My words were too flimsy and brittle for the weight of it. I could not trust them to betray my own impotence. So I stopped writing altogether.

I was right. My words could do nothing. But God’s word? That was different. And that was his gift to me. To see God’s word salve, bring hope and give a measure of peace to abject grief and profound sorrow. To see my own words distract and confuse where God’s word invariably comforted, encouraged and embraced. Whether received or not.

So as John the Baptist said, I must decrease and God increase. Not to play-act piety, but to get out of the way so that he may be clearly seen and heard. To let others experience the word that brings life.
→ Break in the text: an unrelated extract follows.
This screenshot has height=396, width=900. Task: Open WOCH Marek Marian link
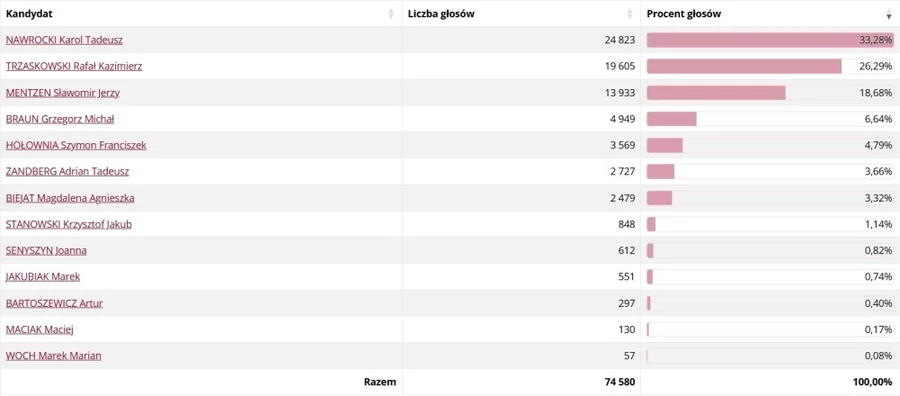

That is life.

 

 

Course correction

Sigh. The more things change…

Months ago I described my epiphany with a declaration of intent to go into full-time ministry. Life took on a new, excited urgency while I waited to see what God would do with my generous offer of myself. I applied for and got a job with a Christian organisation running outreach courses. It’s been a steep curve, both stretching and affirming. Naturally enough this has filled my vision and my head for the last six months.

Then my manager asked me what I was doing about pursuing my vocation.  I was surprised to find myself reacting negatively, trotting out the same old excuses, feeling the same tug of conflicting emotions. The peace I had experienced before had been superseded by the busyness of my new role, its possibilities and opportunities. This Christian life is supposed to be all about dying to self and living for Christ. It turns out my self is still very much alive and kicking. Hard.

A few sleepless nights and painful conversations later, I gave in, again. Told God that he can place me wherever he wants to, hoping for the peace of before. Instead I felt flat and foolish. Unimpressed now with my years of acrobatic twists and turns away from God’s embrace, keeping close enough to feel his warmth, but just beyond the range of his all-consuming fire. I was exhausted by the struggle to keep my head above the waters, to avoid full immersion.

My internal critic pounded me with condemnation but then God sent a mature Christian to remind me that God is neither surprised nor disappointed by the time I have taken. Every experience is useful, even the wandering, the wondering, the downright disobeying and the genuine questioning. He loves me the same whether I say yes or no. Grace, the gift of love, was given in Christ because God is love, not in response to any input from me. I am God’s child and his love for me is an unchanging fact of eternity. He still and always loves me.

I have a sneaking suspicion that I may even find out that I enjoy this ministry lark. It may not be the thing that I must do to sacrifice my fulfilment to the demands of the almighty, but it may actually be the fulfilment I was made for.

My son announced recently that he now loves reading. It’s really fun, he tells me. Small thing you may say. But after 2 or more years of tears and tantrums about reading, it was quite a speech. Over and over we had all assured him it would get easier and he would come to enjoy it like the rest of his bookish family but he couldn’t see it. Now he’s got it, he gets it. It’s great.

I trust that I will too. I dare to believe that after some 8 years of refusal, God may share my feeling of delight that his child has finally caught on and is ready to engage in some learning she might actually enjoy.